:: Action item ::
While leaving the pictures out, set down only the lines from the one with "This screenshot has" through the end of the records, exactly as they stand.

[Stored data entries]
•••

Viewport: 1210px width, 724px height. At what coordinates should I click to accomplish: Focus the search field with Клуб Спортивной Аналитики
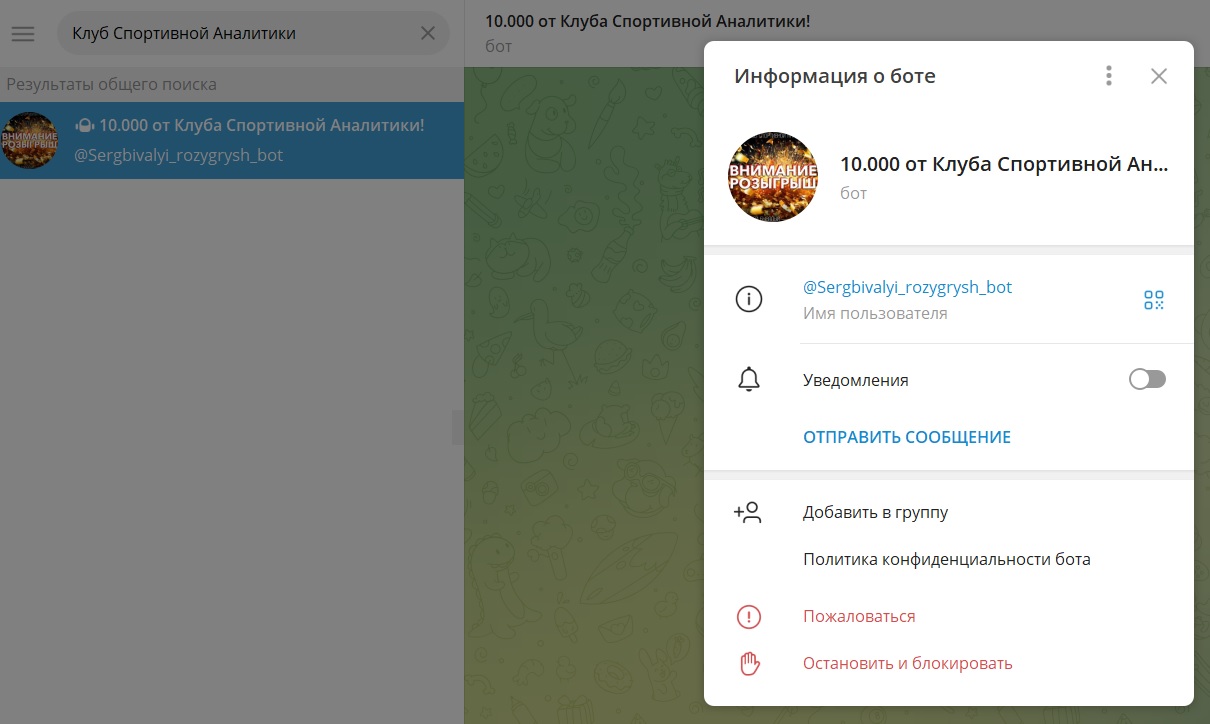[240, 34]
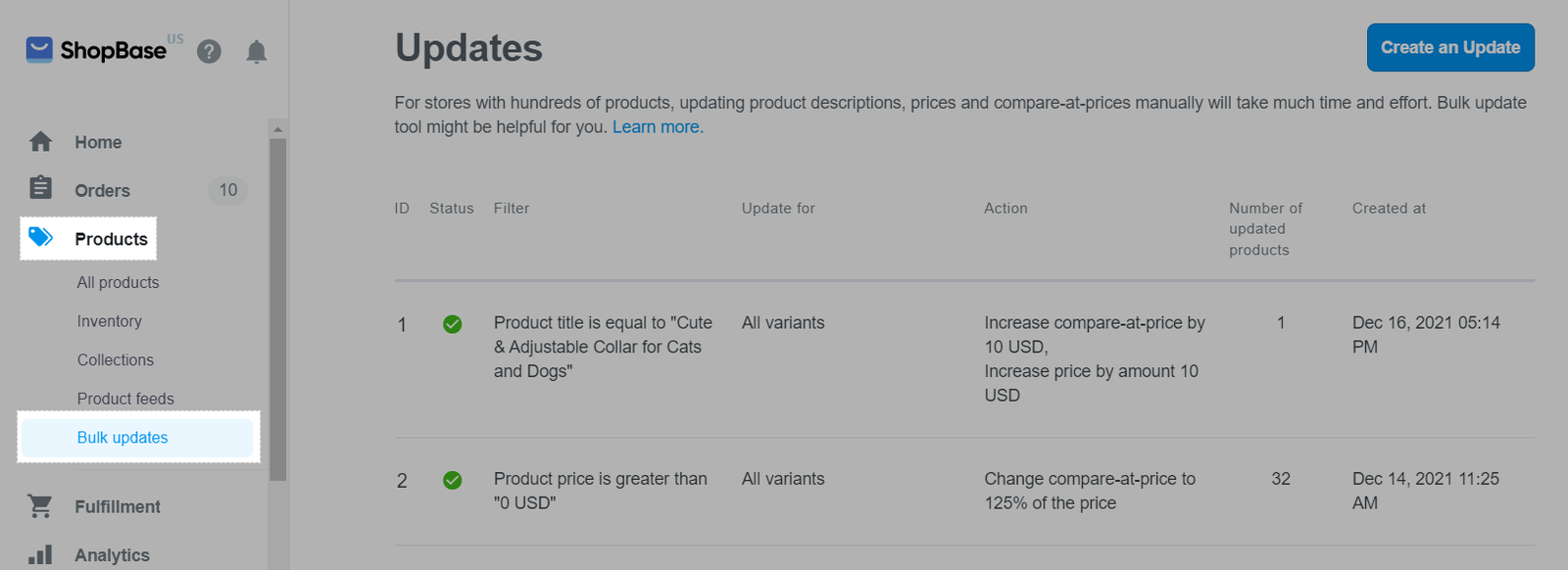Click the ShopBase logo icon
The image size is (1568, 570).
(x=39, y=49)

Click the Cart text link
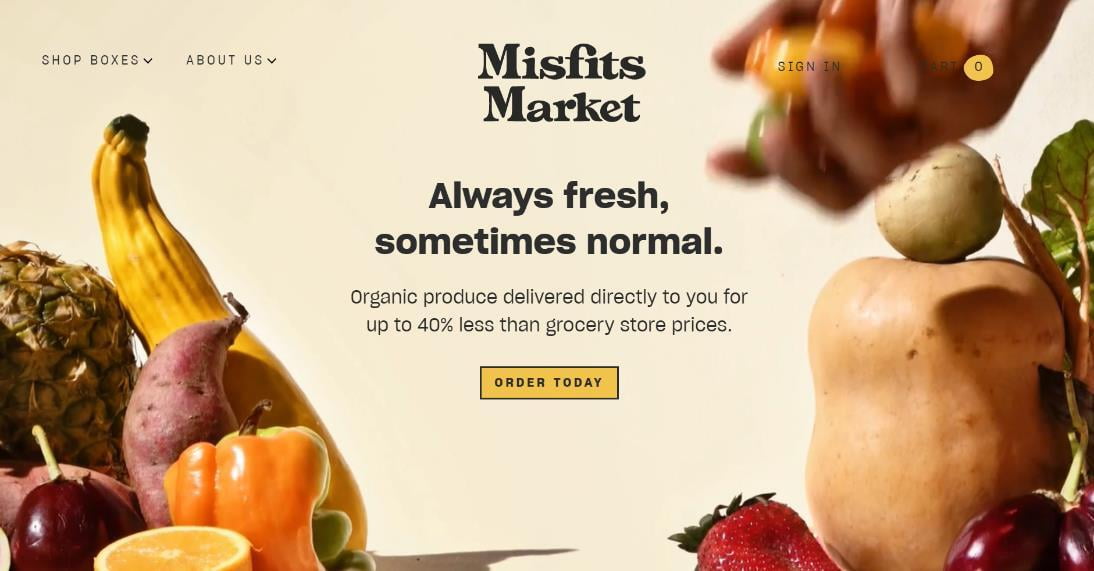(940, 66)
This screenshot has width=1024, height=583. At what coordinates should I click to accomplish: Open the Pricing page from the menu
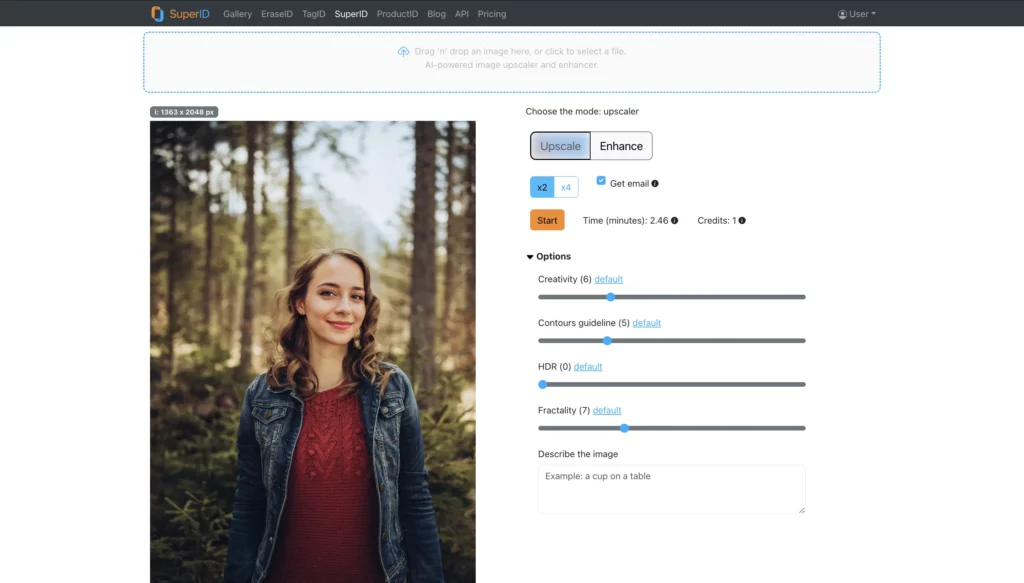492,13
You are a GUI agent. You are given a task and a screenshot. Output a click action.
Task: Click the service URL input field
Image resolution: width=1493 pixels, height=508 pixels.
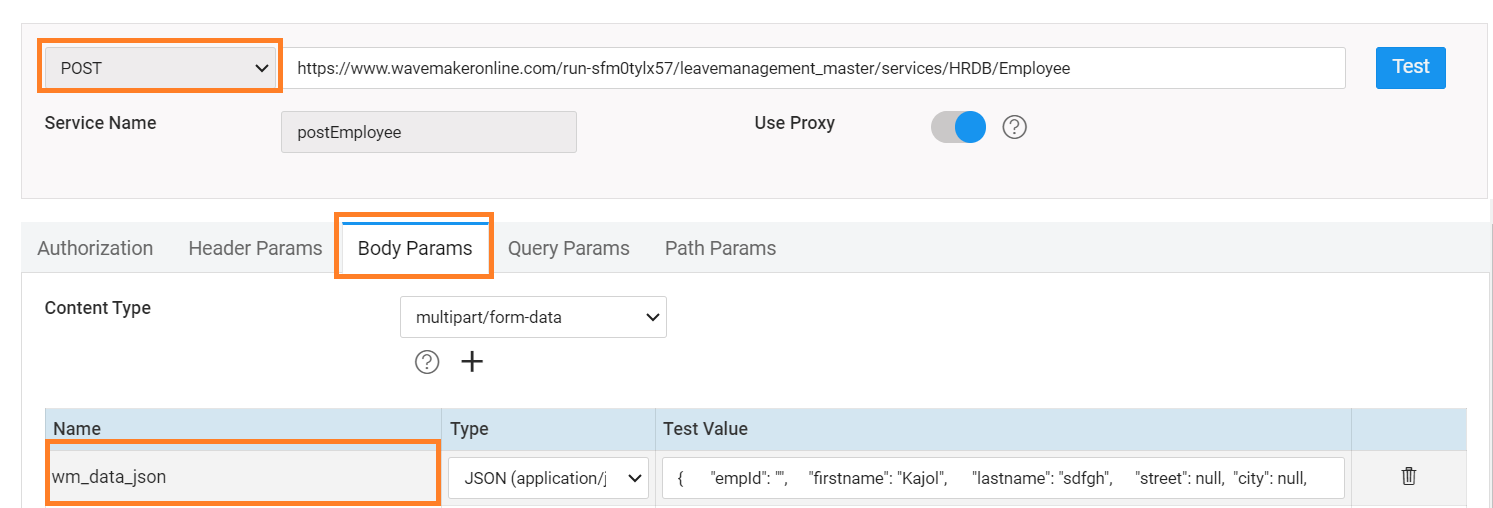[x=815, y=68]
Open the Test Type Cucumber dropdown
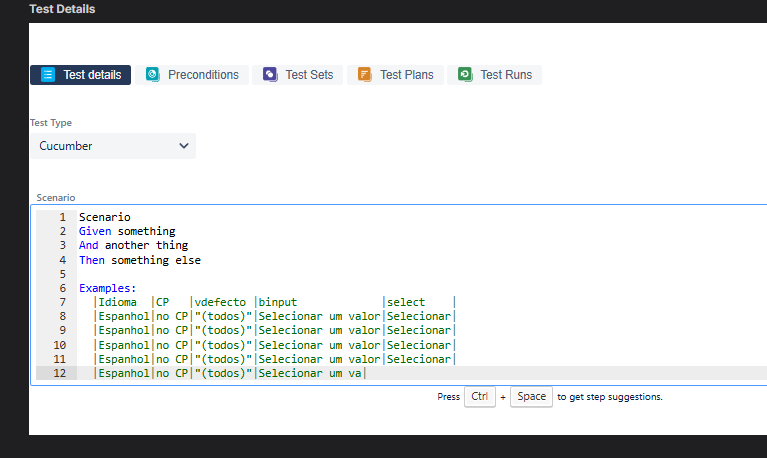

•••

:: Result below ::
This screenshot has width=1024, height=583. At what coordinates should I click to accomplish: Open the Pricing page from the menu
492,13
You are a GUI agent. You are given a task and a screenshot. Output a click action.
Task: Click the service URL input field
Image resolution: width=1493 pixels, height=508 pixels.
[x=815, y=68]
Open the Test Type Cucumber dropdown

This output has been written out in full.